Copy each of the following items word for word, keeping every line as it is.

> _Records for this task_:
_ _ _ _

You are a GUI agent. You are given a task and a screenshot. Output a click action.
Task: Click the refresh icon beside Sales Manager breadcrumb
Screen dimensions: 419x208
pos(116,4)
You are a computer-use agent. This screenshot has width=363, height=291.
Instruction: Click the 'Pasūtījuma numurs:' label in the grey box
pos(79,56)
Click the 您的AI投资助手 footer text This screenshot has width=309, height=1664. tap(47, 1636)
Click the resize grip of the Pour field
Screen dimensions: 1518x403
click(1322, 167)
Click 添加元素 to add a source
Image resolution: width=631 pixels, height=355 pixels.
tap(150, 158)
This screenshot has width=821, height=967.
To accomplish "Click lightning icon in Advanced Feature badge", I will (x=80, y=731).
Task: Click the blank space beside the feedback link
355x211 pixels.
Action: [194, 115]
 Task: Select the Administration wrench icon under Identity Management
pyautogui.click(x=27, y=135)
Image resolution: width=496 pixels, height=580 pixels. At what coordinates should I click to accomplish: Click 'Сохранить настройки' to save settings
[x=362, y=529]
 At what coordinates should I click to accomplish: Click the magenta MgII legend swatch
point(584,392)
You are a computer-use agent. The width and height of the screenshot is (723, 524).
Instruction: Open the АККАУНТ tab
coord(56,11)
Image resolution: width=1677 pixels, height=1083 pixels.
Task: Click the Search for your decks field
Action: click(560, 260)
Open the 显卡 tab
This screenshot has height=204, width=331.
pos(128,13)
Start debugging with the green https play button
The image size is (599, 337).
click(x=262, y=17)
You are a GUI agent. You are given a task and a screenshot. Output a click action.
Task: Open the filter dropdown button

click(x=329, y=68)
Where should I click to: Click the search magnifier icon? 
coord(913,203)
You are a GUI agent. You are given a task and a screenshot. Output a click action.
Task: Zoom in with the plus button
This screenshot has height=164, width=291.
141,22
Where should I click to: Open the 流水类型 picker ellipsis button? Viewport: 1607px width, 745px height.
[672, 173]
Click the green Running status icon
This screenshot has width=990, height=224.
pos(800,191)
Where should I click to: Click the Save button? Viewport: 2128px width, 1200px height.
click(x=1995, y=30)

_ _ _ _

> _Result of this exercise_:
You are a GUI agent. You are given a task and a screenshot. Output a click action.
Task: Click the refresh icon beside Sales Manager breadcrumb
Screen dimensions: 419x208
pos(116,4)
You are a computer-use agent. This screenshot has width=363, height=291.
Instruction: Click the 'Pasūtījuma numurs:' label in the grey box
pos(79,56)
Click the 您的AI投资助手 footer text This screenshot has width=309, height=1664. tap(47, 1636)
Click the resize grip of the Pour field
Screen dimensions: 1518x403
click(1322, 167)
Click 添加元素 to add a source
Image resolution: width=631 pixels, height=355 pixels.
tap(150, 158)
This screenshot has width=821, height=967.
To accomplish "Click lightning icon in Advanced Feature badge", I will (x=80, y=731).
Task: Click the blank space beside the feedback link
355x211 pixels.
Action: [194, 115]
 Task: Select the Administration wrench icon under Identity Management
pyautogui.click(x=27, y=135)
Image resolution: width=496 pixels, height=580 pixels. At what coordinates should I click to accomplish: Click 'Сохранить настройки' to save settings
[x=362, y=529]
 At what coordinates should I click to accomplish: Click the magenta MgII legend swatch
point(584,392)
You are a computer-use agent. The width and height of the screenshot is (723, 524).
Instruction: Open the АККАУНТ tab
coord(56,11)
Image resolution: width=1677 pixels, height=1083 pixels.
Task: Click the Search for your decks field
Action: click(560, 260)
Open the 显卡 tab
This screenshot has height=204, width=331.
pos(128,13)
Start debugging with the green https play button
The image size is (599, 337).
click(x=262, y=17)
You are a GUI agent. You are given a task and a screenshot. Output a click action.
Task: Open the filter dropdown button

click(x=329, y=68)
Where should I click to: Click the search magnifier icon? 
coord(913,203)
You are a GUI agent. You are given a task and a screenshot. Output a click action.
Task: Zoom in with the plus button
This screenshot has height=164, width=291.
141,22
Where should I click to: Open the 流水类型 picker ellipsis button? Viewport: 1607px width, 745px height.
[672, 173]
Click the green Running status icon
This screenshot has width=990, height=224.
pos(800,191)
Where should I click to: Click the Save button? Viewport: 2128px width, 1200px height.
click(x=1995, y=30)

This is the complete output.